Piercing the secular dust, the child's real eyes see the starry sky. Facing the secular prejudice, he can "cover his eyes without fear of floating clouds". Its realm is like the highest of the three realms of life in Legend on Earth: just like climbing the peak of flying, what you seek and see is in the blink of an eye.
In the adult world, a child is like a tree. The wind blows gracefully, the clouds pass lovingly, the running water is diligent and the flowers are blurred, but it still stands there and looks motionless in all directions. At a glance, it can be seen that the king has no so-called "new clothes".
The child's eyes are real.
But Kaista said: "From the tree of life to the cannery of civilized society, it has become a canned product."
When the tide of society pours down, can the truth of children still be intact? Mao Ying mentioned a post in a recent program, in which a child asked his mother to let him learn piano in the first grade of primary school.

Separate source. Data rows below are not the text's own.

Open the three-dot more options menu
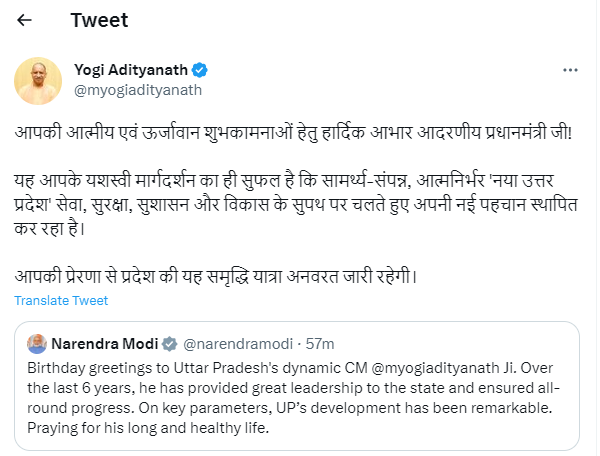The height and width of the screenshot is (456, 600). [x=570, y=71]
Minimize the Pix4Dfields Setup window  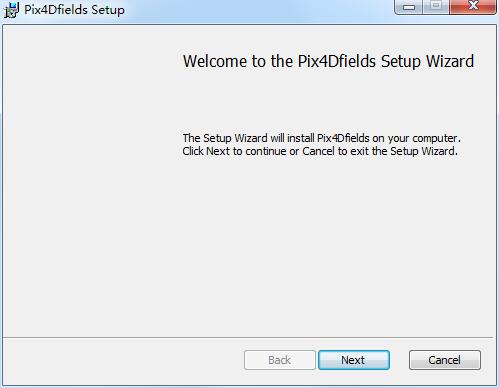click(409, 6)
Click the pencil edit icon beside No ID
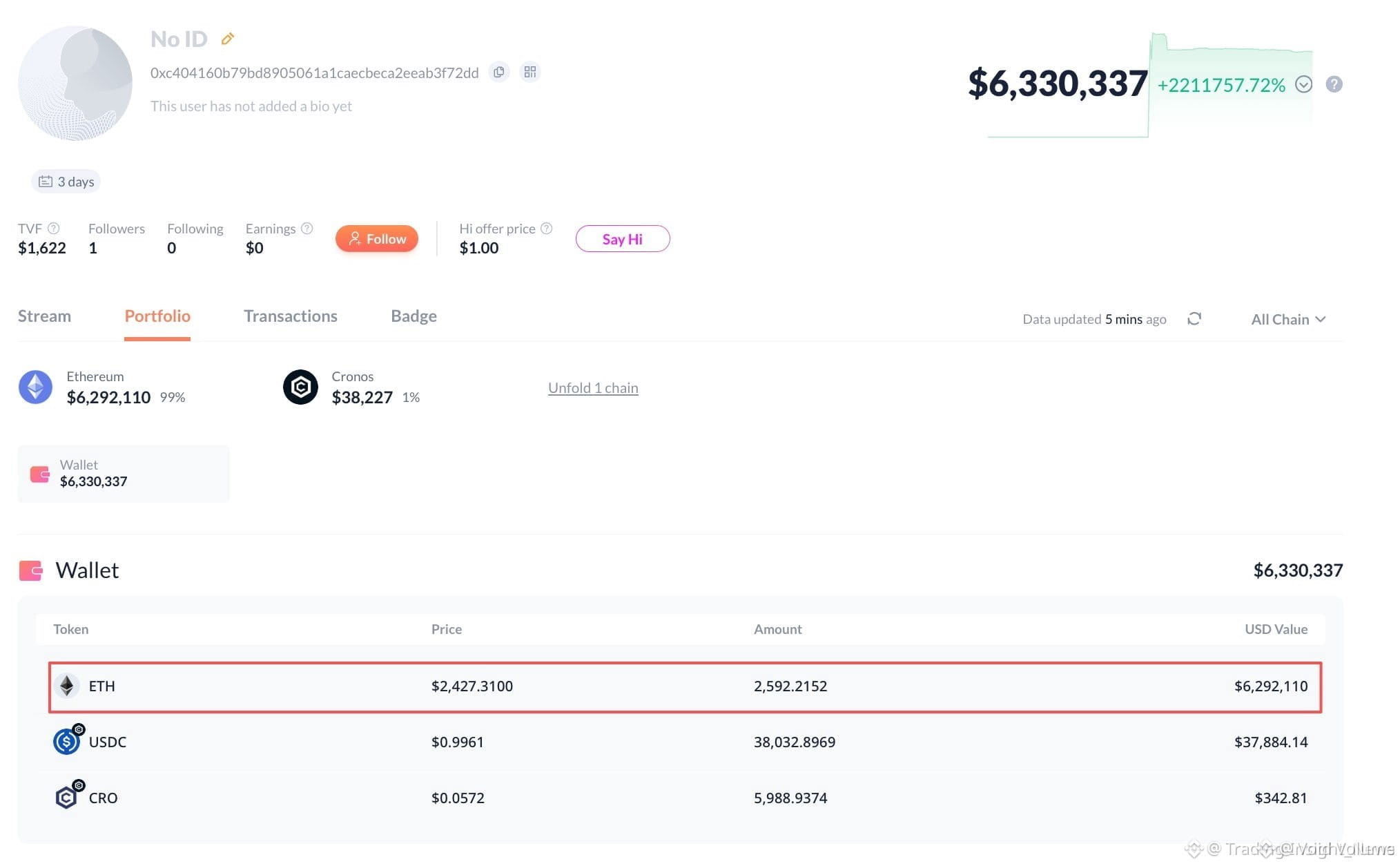This screenshot has height=866, width=1400. tap(228, 39)
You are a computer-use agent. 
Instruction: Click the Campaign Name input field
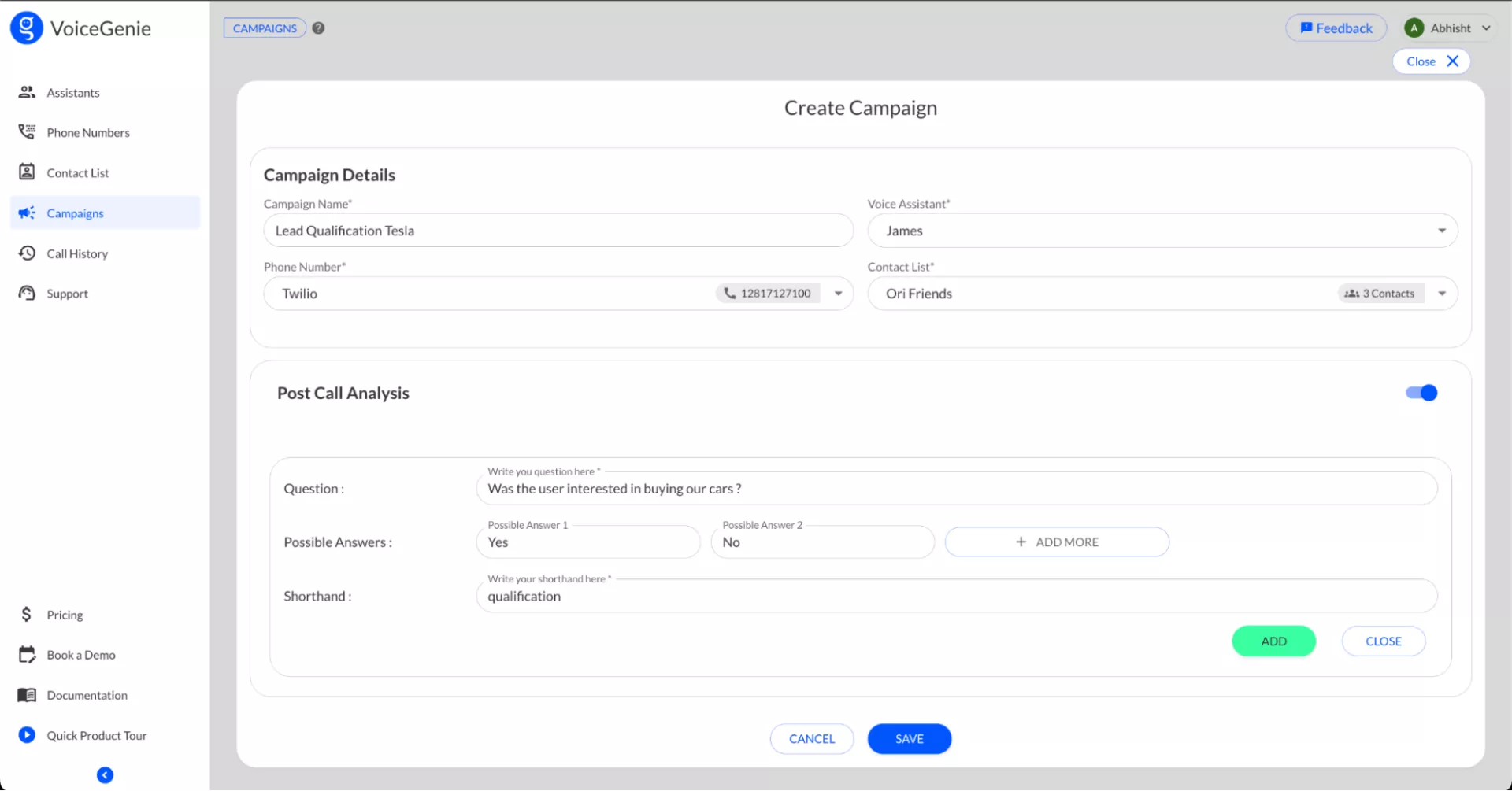[x=558, y=231]
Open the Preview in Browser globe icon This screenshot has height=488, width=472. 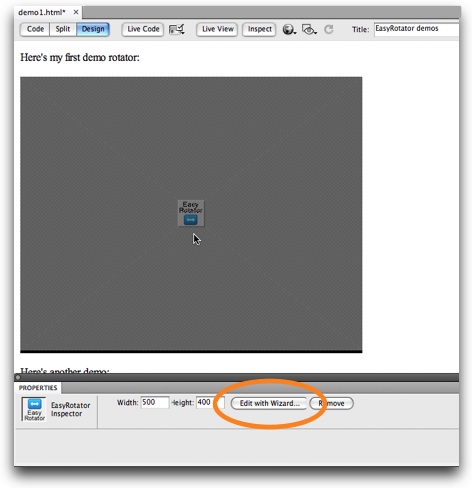(x=288, y=29)
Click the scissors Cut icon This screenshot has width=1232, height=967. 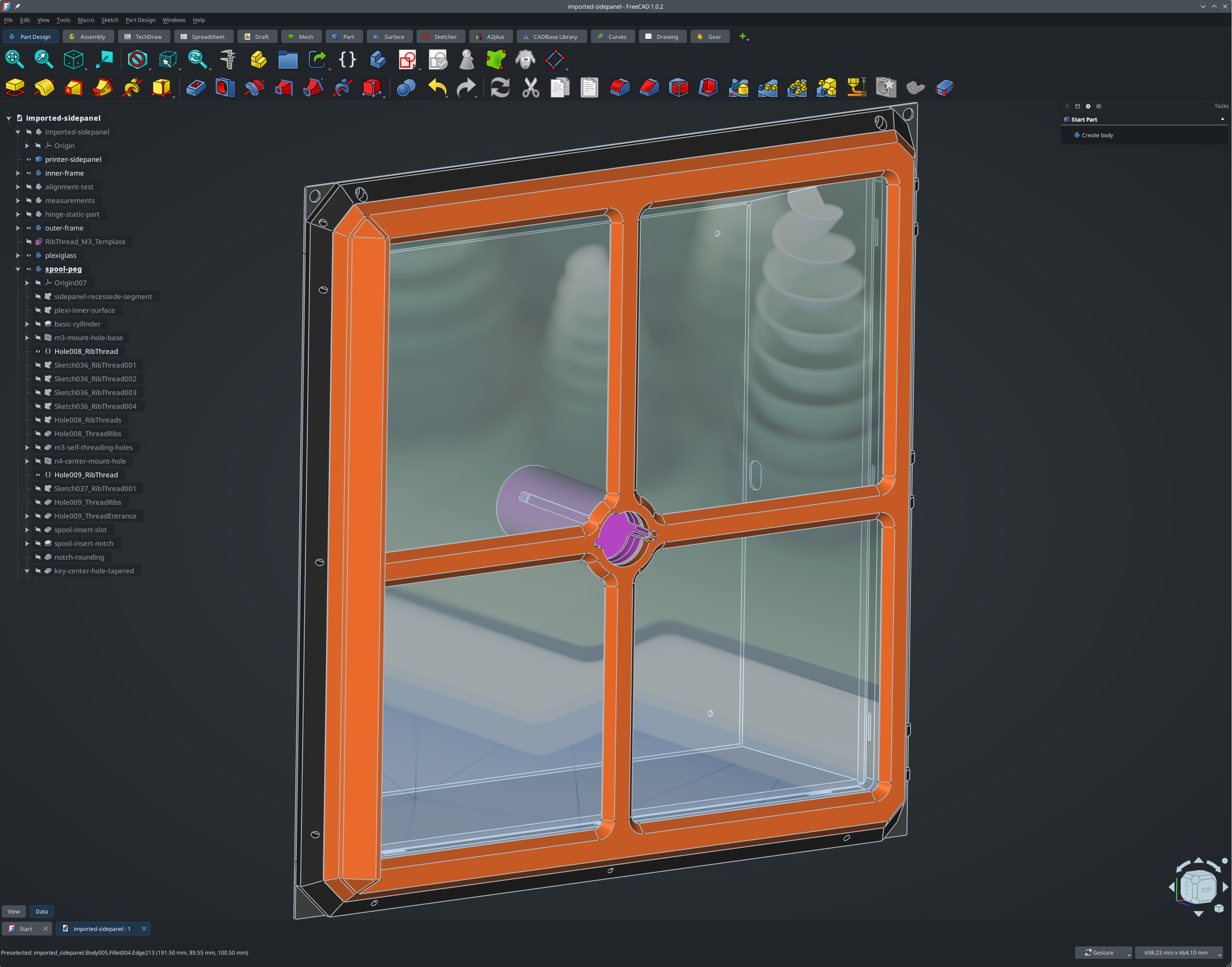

Because the child's deskmate has learned the mental arithmetic of hundreds of digits when learning 1+ 1, and has been able to communicate in English when learning abc phonetic symbols, and at this time the deskmate has passed the piano band 8.
When we look into children's clear eyes, we realize that they are still hiding in adults' bodies after having the warmth like flowers and angelic smiles, and become as bloated, flashy, eager for quick success, vulgar and boring as adults. ...
The so-called maturity of children, on the surface, is a kind of appreciation, but from the perspective of life aesthetics, it is actually a subtraction. They constantly hand over their innate beautiful elements and pure qualities in exchange for some logic and survival skills in the world.
When people become bloated, life becomes suspicious, just like a cooked scallop, who can't hear the sound of debut and smell the sea.
There is a saying in the Book of Songs: I walk slowly, with thirst and hunger, and I am sad. I don't know that I am sad. I think this is the feeling of many individuals in society.
We should not bring the hypocrisy and indifference of the adult world to them.
Our expectations of our children show our expectations of this country. Children in a country, when they grow up, should, as Zhang Chao in the Qing Dynasty said in his dream, "Because of wine, because of flowers, because of beauty, because of snow, because of the moon, because of chivalrous people, because of mountains." When I grow up, I will be moved by the sunset like Russian Levitan, and I will find my place in Tchaikovsky's andante like a song. I will not be moved again.
Liang Shuming wrote a book, will the world be better? I thought the same thing.